At age 19, she enlisted in the U.S. Army. That was in April 2001, just months before 9/11.
“It put a true scent of realism,” she said. “I was waiting to be shipped off to basic training when Sept. 11 happened. … When we went to basic training, the drill sergeants were even tougher because they are veterans and knew what was probably going to happen in the near future. It’s a huge gut check when you’re a young kid … knowing we’re probably going to war.”
Then came the fateful day on March 20, 2005.
“Our job was to do MSR (main supply route) patrol and clear them of IEDs, insurgents and make sure that convoys carrying various supplies … could get through the area [to] drop off supplies. … One of the convoys came through that morning about 10:30 and we happened to turn around on them and follow them to make sure they got through our area safely. Little did we know, there was about 50-60 insurgents down the road that were set up in ambush.”
That’s when the firefight happened.
“The front of the convoy got attacked with RPGs and a mass amount of small-arms fire. My squad of nine MP’s and one medic put ourselves between the insurgents and the convoy. We dismounted and fought the enemy until they were suppressed or were no longer a threat.”
What was going through Hester’s head during the attack?

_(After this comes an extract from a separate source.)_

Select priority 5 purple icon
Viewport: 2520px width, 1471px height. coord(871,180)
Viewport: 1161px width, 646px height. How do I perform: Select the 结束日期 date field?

“I think for me it was more of an adrenaline rush,” Hester said. “You always go back and rely on your training, but it was almost surreal like, ‘Is this really happening?’ I remember the intense sound of the gunfire. We’re yelling at each other, telling each other where to go, where to shoot, shooting our rifles, throwing grenades. It was almost like a video game if you can imagine — but with the potential of a deadly outcome. It was almost indescribable.”
She says the historic nature of her Silver Star is an honor, but that she was just doing her job.
“That’s always been my mentality: as long as somebody can do the job, it doesn’t matter if they’re a man or a woman,” she said. “That moment was humbling. I don’t know if I realized how big it was actually going to be being the first woman to receive a Silver Star. … I hope that my story had a positive influence on proving that … women can do the same job as men.”
Fittingly, the Memorial Day concert will include the U.S. Joint Chiefs of Staff with The U.S. Army Herald Trumpets, The U.S. Army Chorus and Army Voices, The Soldiers’ Chorus of the U.S. Army Field Band, The U.S. Navy Band Sea Chanters, The U.S. Air Force Singing Sergeants, The Armed Forces Color Guard and Service Color Teams provided by the Military District of D.C.
“It’s one of the most important holidays,” she said. “It’s in remembrance of those who made the ultimate sacrifice. It’s important for people to realize what the holiday is for, not just for cooking hamburgers and hot dogs, but the real meaning behind it. It’s also important to honor the families — veteran families, Gold Star families. Without family support, we could not do our jobs overseas if we didn’t have somebody waiting to come back home to.”
The concert airs live on PBS at 8 p.m. and will be live-streamed on PBS.org and YouTube.